MANTOVA – Le associazioni Italia Nostra -Sezione di Mantova – e Mantovani nel Mondo annunciano il deposito formale di un’istanza di accesso agli atti e di una richiesta di informazioni urgenti indirizzata alla Provincia di Mantova. L’azione si è resa necessaria per fare chiarezza sull’aggiornamento del Piano Provinciale di Protezione Civile, in un contesto di criticità strutturali e rischi ambientali ormai non più trascurabili.
“L’allarme certificato: il Verbale della Regione Lombardia Il fulcro della istanza risiede nelle risultanze ufficiali emerse durante le audizioni presso la Regione Lombardia dell’ottobre 2025. Come riportato nel verbale ispettivo regionale della Commissione Cultura di Regione Lombardia , è stata assunta e inviata agli Assessorati e Ministeri competenti la segnalazione riguardante le vibrazioni costanti prodotte dal transito ferroviario, disponendo altresì l’ invio all’ Assessorato Regionale della Protezione Civile . Infatti l’impatto dei cantieri limitrofi (Sottopasso Porta Cerese e ampliamento Ospedale Poma) rappresentano una minaccia diretta alla stabilità statica del complesso gonzaghesco e al Polo Sanitario di Mantova.
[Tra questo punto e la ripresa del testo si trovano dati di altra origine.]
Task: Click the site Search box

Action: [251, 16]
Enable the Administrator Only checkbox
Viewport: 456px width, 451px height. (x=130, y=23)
Il documento regionale ha preso atto della vulnerabilità del sito UNESCO che richiede protocolli di monitoraggio e protezione immediati, ad oggi non pienamente integrati nella pianificazione provinciale” dichiara una nota delle due associazioni.
Nonostante lo stanziamento di 50.000 euro per l’adeguamento del Piano di Protezione Civile, le associazioni denunciano una mancanza di trasparenza su: “rischio Merci Pericolose: Il transito quotidiano di 29 convogli carichi di sostanze infiammabili (butano) a soli 12 metri dalle scuderie e a 40 metri dalla Sala dei Giganti configura un potenziale scenario di incidente rilevante, per il quale non sono noti i piani di evacuazione e contenimento”. Vi è poi la questione della “sovrapposizione dei cantieri che fino al 2027 rischia di compromettere i percorsi di emergenza-urgenza delle ambulanze. Si richiede di conoscere il coordinamento reale tra i piani di Comune, Provincia e Asst Resta insoluto la mancata applicazione del protocollo d’intesa del 2018 tra Comune capoluogo e Rfi per l’eliminazione della tratta ferroviaria cittadina, ad oggi rimasto lettera morta. La protezione dei cittadini , del Polo Sanitario di Mantova e del patrimonio Unesco non può essere gestita con documenti chiusi negli uffici. Occorre informazione e trasparenza totale sul futuro nuovo Piano e sulle misure concrete previste per scongiurare un disastro monumentale e ambientale. Le Associazioni hanno notificato l’atto anche alla Prefettura di Mantova, alla Regione Lombardia, alla Protezione Civile nazionale e al Ministro competente, sollecitando un riscontro immediato a tutela della pubblica incolumità e della storia mantovana” conclude la nota.